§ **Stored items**
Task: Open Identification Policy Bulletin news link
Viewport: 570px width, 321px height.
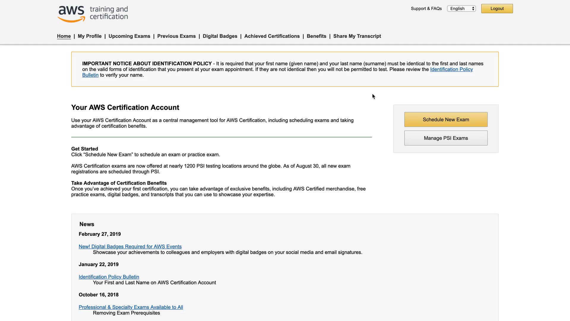Action: (x=109, y=277)
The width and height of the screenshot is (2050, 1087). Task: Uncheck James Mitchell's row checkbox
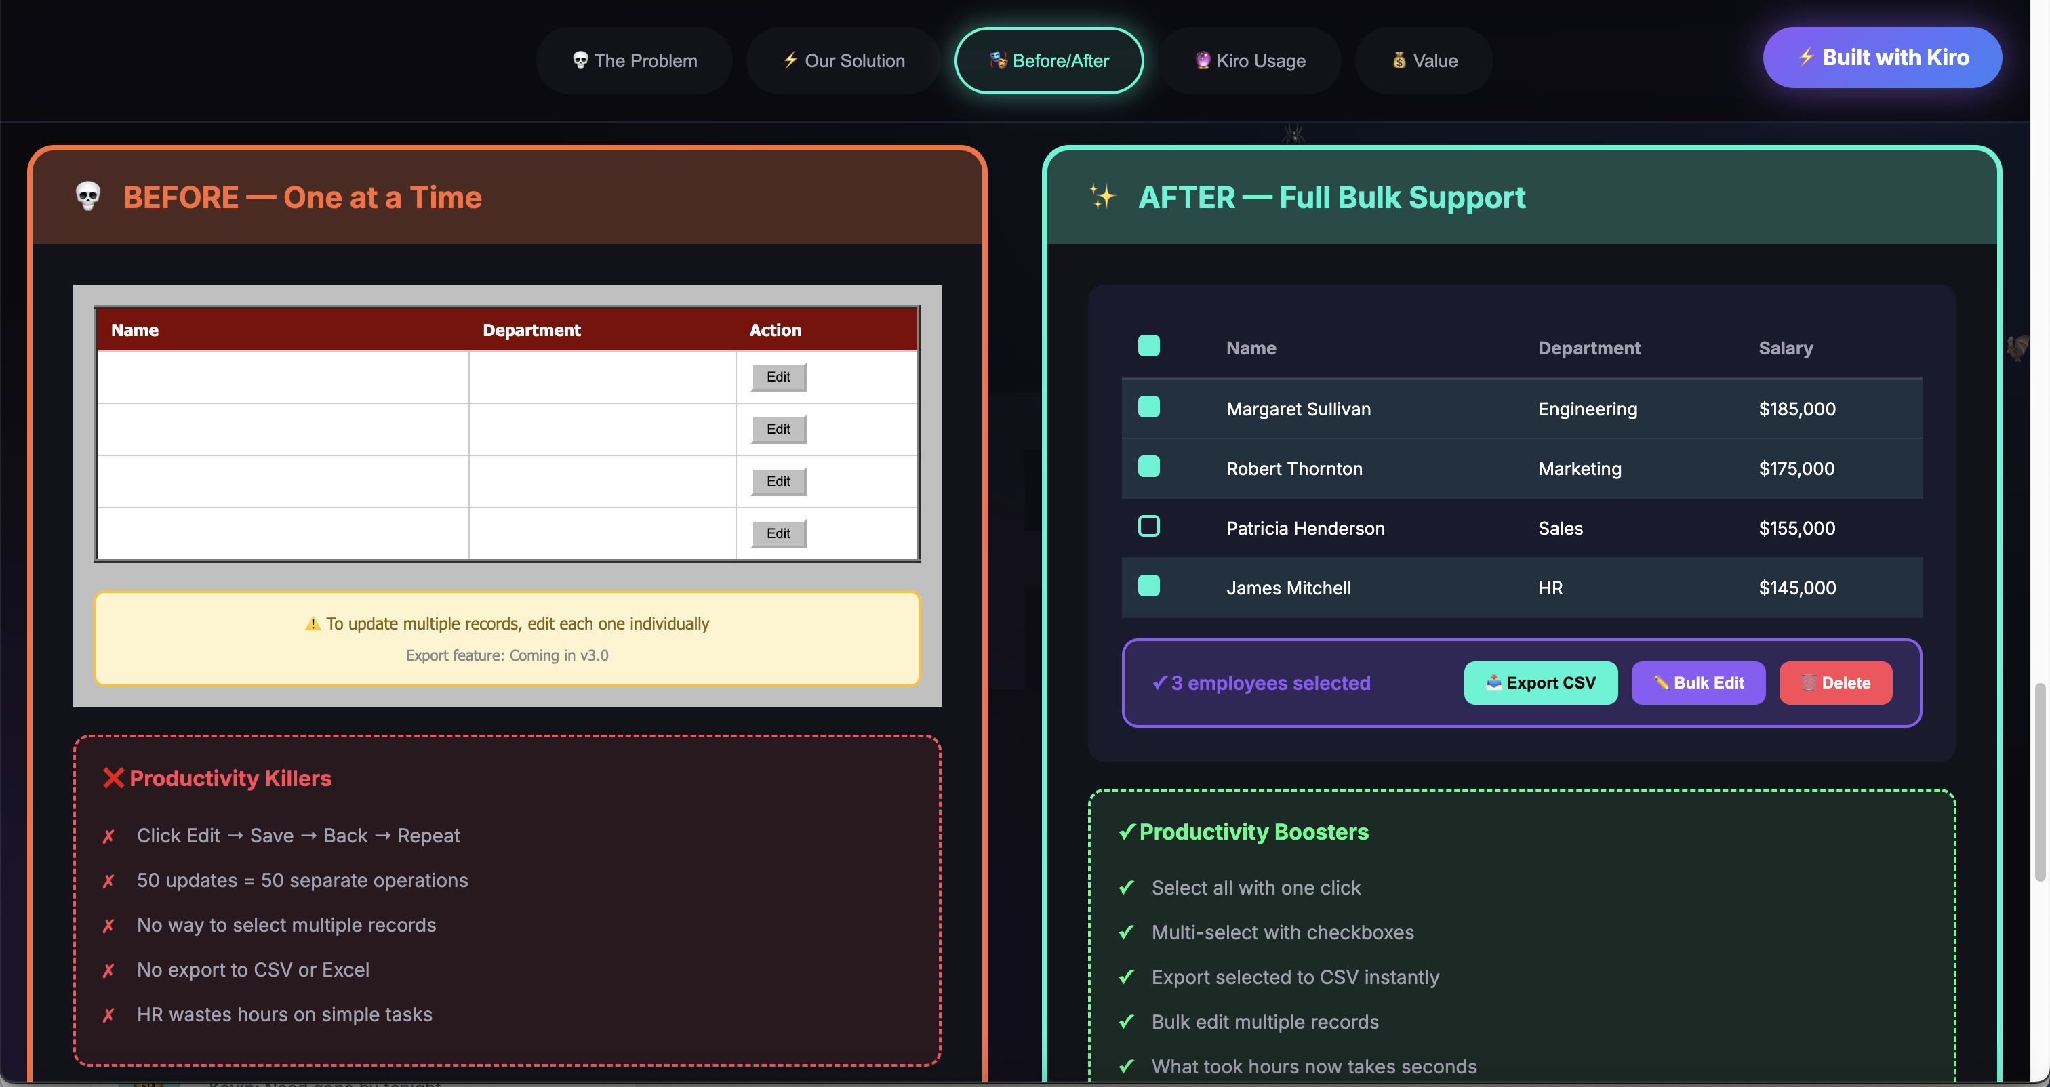1148,586
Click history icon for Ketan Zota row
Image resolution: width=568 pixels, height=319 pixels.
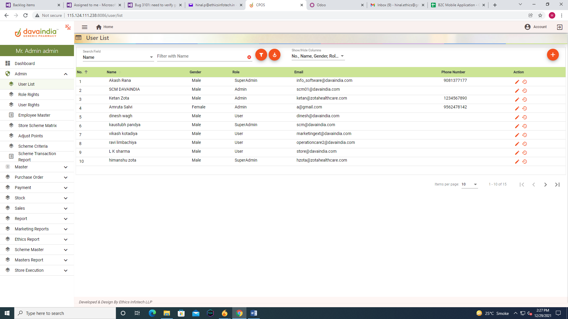point(525,100)
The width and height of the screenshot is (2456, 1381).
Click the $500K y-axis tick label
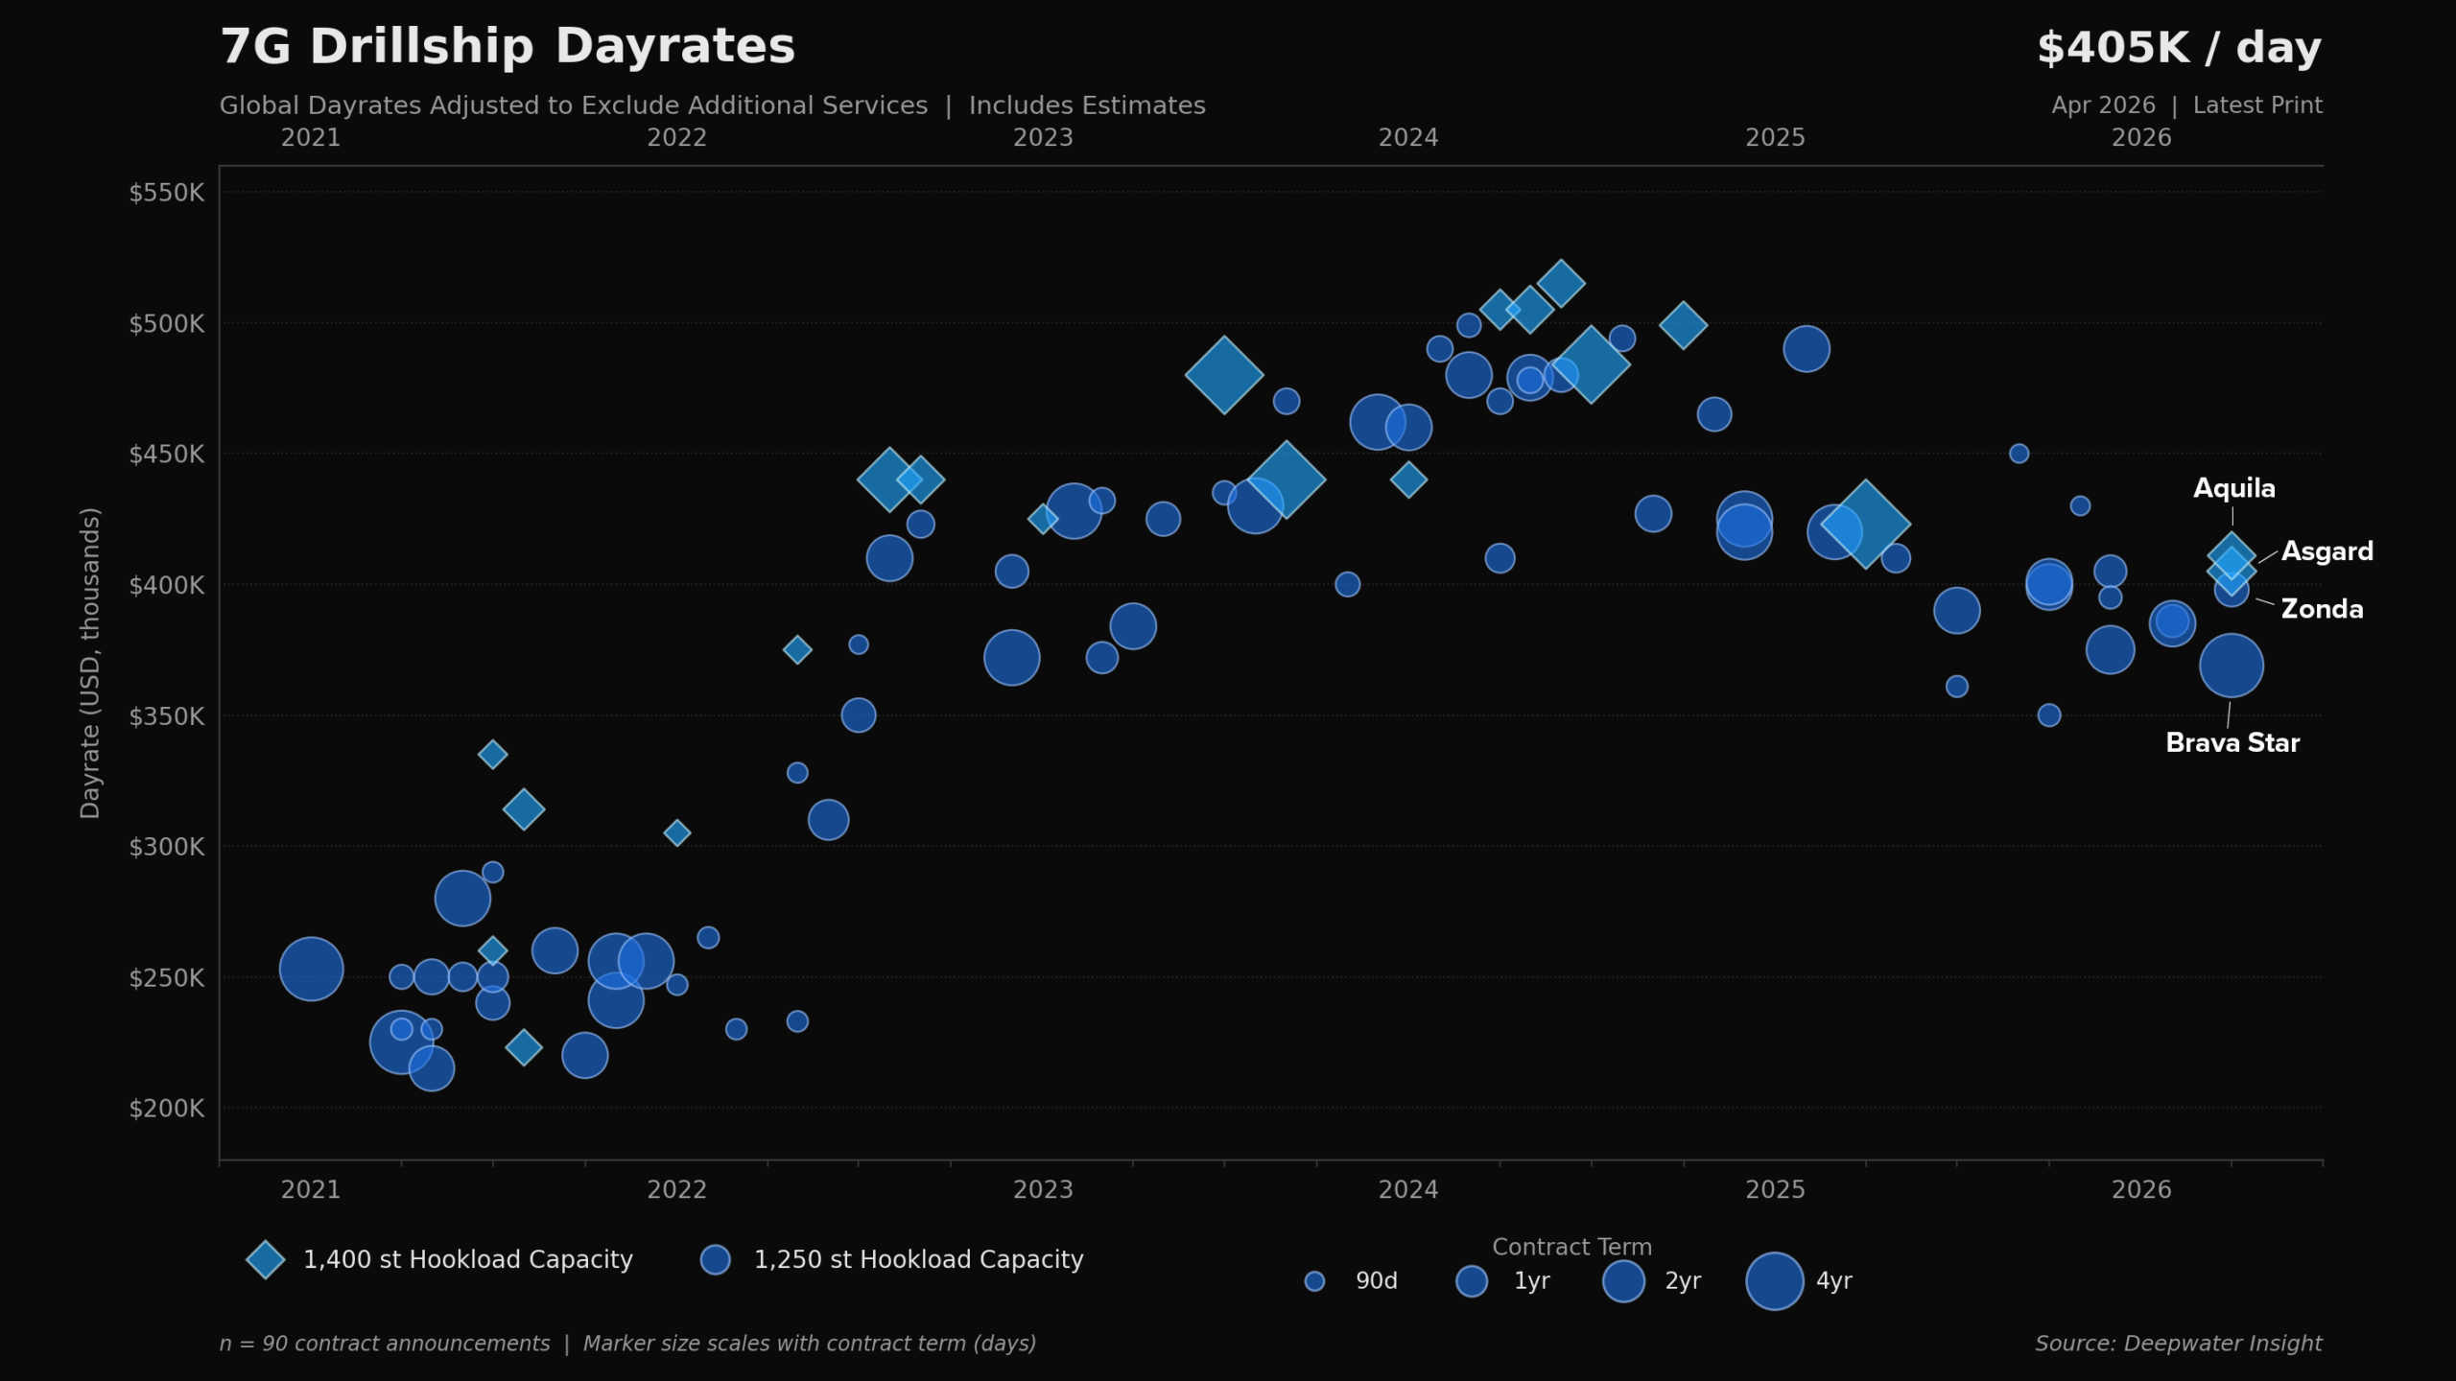[167, 323]
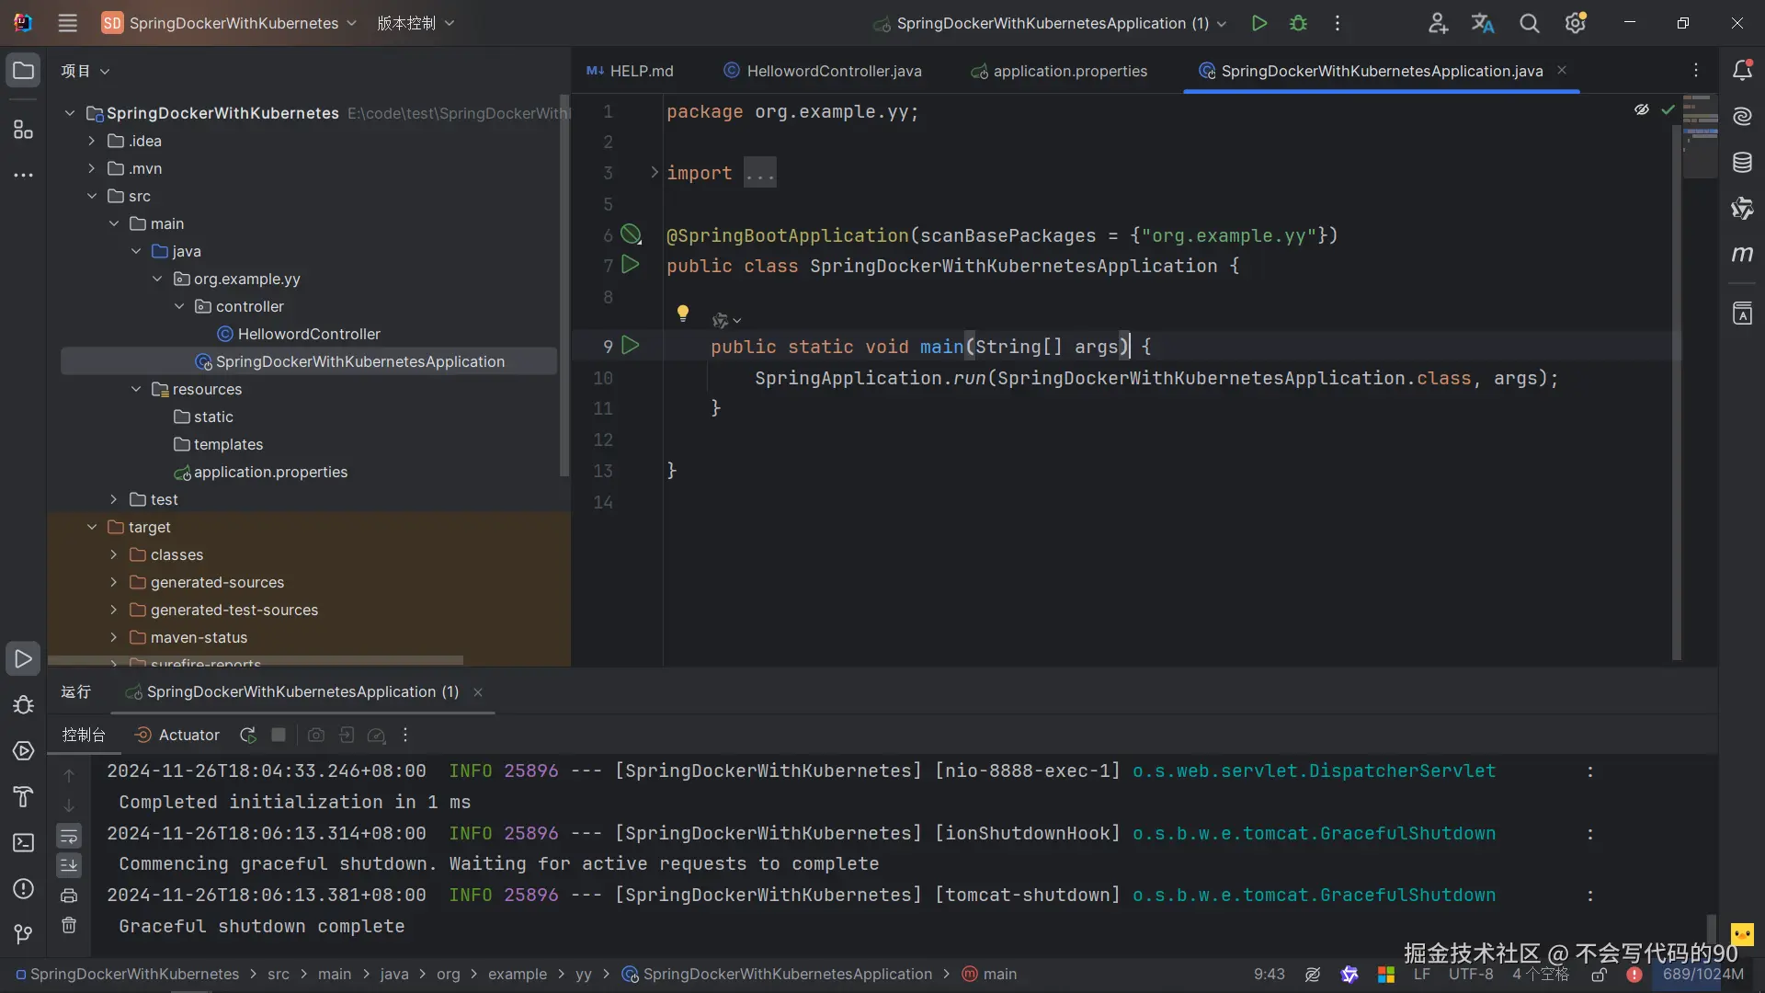Expand the .mvn folder in project tree
The image size is (1765, 993).
pos(91,168)
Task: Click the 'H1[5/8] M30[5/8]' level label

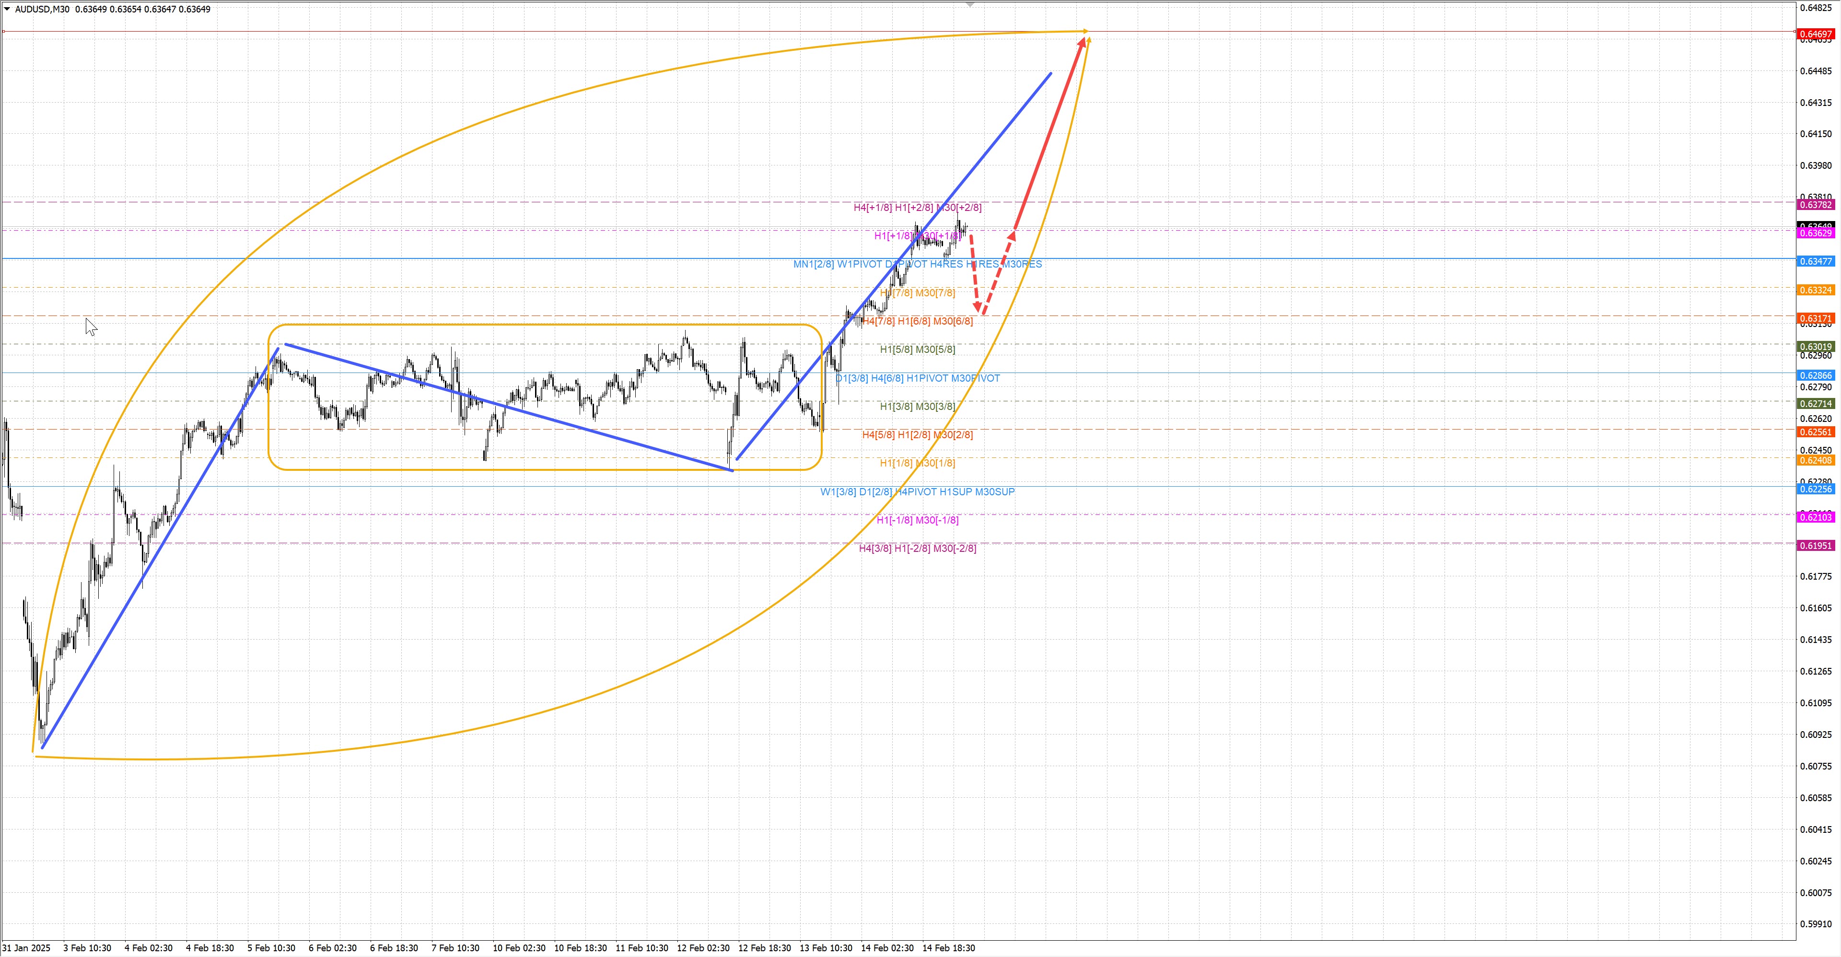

§ **Problem details**
In the records above, find the line containing "Image resolution: width=568", then please restate it and each line after it word for word, pictures excluded.

§ **Answer to the problem**
Image resolution: width=568 pixels, height=319 pixels.
point(525,100)
The width and height of the screenshot is (2456, 1381).
Click the $500K y-axis tick label
[167, 323]
Expand the .mvn folder in project tree
The image size is (1765, 993).
pos(91,168)
Task: Click the 'H1[5/8] M30[5/8]' level label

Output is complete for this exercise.